While federal law requires schools to provide sexual assault prevention and awareness programs, the White House said the CDC, the Department of Justice and the Education Department are gathering a team of experts to discuss emerging programs for violence prevention, and that the DOJ’s Office on Violence Against Women would be developing violence prevention pilot programs that would be tested on college campuses.
Particularly effective, the CDC report acknowledged, are what are known as bystander intervention programs, in which students are taught to speak up and intervene if they see someone who is in danger of being assaulted — or someone who is about to commit assault.
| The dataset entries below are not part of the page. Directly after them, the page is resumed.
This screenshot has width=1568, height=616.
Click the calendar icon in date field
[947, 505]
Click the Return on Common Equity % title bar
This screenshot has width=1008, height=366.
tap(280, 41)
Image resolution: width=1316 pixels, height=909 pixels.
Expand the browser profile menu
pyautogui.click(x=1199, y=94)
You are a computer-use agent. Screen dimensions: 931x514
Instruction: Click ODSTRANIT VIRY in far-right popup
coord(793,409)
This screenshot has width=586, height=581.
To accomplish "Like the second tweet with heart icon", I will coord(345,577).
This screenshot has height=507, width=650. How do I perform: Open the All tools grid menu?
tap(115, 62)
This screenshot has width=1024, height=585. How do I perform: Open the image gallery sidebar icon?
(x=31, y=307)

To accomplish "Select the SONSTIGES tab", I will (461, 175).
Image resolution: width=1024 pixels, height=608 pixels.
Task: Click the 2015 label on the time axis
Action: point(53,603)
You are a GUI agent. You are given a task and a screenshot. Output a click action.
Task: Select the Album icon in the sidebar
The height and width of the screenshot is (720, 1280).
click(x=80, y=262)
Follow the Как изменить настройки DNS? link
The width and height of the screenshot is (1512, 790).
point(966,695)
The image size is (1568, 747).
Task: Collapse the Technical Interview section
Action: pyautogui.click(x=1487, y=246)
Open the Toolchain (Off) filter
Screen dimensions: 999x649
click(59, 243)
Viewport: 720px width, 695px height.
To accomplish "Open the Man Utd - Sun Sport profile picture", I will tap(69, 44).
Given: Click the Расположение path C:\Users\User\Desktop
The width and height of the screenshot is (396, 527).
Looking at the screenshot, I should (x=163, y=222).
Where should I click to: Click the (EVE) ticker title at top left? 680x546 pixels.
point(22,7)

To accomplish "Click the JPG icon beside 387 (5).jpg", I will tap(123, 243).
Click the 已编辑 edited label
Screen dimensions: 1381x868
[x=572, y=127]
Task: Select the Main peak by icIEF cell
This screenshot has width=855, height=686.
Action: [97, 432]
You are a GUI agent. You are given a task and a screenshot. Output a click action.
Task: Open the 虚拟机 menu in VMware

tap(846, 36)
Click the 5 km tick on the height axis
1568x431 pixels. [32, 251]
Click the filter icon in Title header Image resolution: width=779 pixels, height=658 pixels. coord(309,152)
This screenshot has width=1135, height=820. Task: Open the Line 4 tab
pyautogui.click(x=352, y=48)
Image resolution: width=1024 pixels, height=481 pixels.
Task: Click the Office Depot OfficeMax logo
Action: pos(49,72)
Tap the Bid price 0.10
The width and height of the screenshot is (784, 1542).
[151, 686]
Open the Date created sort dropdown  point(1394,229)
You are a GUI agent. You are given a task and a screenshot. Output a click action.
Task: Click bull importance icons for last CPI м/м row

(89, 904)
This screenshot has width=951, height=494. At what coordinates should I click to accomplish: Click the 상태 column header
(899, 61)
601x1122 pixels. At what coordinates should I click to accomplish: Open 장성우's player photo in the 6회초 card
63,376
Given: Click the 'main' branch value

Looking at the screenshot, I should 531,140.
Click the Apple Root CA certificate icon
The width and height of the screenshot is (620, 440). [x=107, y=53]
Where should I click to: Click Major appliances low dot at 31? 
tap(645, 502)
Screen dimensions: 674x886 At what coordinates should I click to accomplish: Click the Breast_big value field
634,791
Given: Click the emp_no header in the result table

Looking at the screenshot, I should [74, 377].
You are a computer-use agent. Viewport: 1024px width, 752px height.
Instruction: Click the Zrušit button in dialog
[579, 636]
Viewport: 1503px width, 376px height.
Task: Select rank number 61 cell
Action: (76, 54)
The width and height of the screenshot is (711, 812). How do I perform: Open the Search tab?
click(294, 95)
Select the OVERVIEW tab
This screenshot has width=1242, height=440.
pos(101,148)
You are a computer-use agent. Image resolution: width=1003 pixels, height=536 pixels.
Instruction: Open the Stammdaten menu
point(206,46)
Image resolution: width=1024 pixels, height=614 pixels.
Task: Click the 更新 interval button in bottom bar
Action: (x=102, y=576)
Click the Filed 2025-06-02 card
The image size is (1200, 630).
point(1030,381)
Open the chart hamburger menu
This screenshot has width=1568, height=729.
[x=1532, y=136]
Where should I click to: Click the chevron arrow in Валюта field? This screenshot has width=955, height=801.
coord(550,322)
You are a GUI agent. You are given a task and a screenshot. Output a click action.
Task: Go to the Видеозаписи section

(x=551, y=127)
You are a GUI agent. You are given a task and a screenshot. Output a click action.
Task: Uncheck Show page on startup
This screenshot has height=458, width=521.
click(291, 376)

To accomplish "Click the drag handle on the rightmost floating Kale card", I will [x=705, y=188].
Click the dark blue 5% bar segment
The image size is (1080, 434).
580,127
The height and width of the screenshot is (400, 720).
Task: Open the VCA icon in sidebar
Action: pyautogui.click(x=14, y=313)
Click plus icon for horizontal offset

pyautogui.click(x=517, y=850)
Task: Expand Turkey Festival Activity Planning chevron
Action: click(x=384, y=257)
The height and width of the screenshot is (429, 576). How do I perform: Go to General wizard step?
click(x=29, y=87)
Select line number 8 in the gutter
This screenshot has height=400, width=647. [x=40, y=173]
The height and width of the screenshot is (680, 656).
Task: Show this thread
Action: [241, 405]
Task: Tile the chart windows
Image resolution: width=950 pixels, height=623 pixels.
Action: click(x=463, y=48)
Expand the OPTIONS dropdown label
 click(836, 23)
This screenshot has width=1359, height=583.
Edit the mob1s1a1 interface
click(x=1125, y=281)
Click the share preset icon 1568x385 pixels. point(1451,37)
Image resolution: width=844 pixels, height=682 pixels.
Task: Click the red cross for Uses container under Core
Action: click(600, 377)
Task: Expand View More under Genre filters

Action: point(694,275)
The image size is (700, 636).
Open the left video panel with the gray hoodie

“What we’ve learned in the field is that the best way to intervene in rape or sexual assault is to engage the bystander,” Alan Berkowitz, a California-based psychologist who consults with government agencies and colleges about sexual assault prevention strategies, particularly among men, told Al Jazeera.
His research on bystander prevention programs was among those programs cited in the task force report (PDF). The tactic aims to change what he says are people’s often incorrect assumptions about their social groups that stop them from speaking up. Those assumptions might include worries that their peers will become angry or embarrassed by an intervention in a sexual assault, that someone else will intervene instead or that others actually aren’t concerned about the assault.
That’s what’s called the bystander effect, Berkowitz said, a phenomenon often illustrated in psychology textbooks by the infamous 1964 murder of Kitty Genovese in Queens, N.Y., whose attack was reportedly witnessed but not reported by dozens of her neighbors.
But the bystander effect can be reversed. “The truth is, based on recent research, including my own, we have determined that most men would respect another man who intervened to prevent sexual assault,” Berkowitz said. “If you teach them the skills to intervene, then you reduce the bystander effect and you can actually eliminate it.”
Part of it, he said, is creating strong, shared social norms for people to intervene if they see violence. “The good news is that most people are uncomfortable with inappropriate behavior, and most people want to do something,” he said.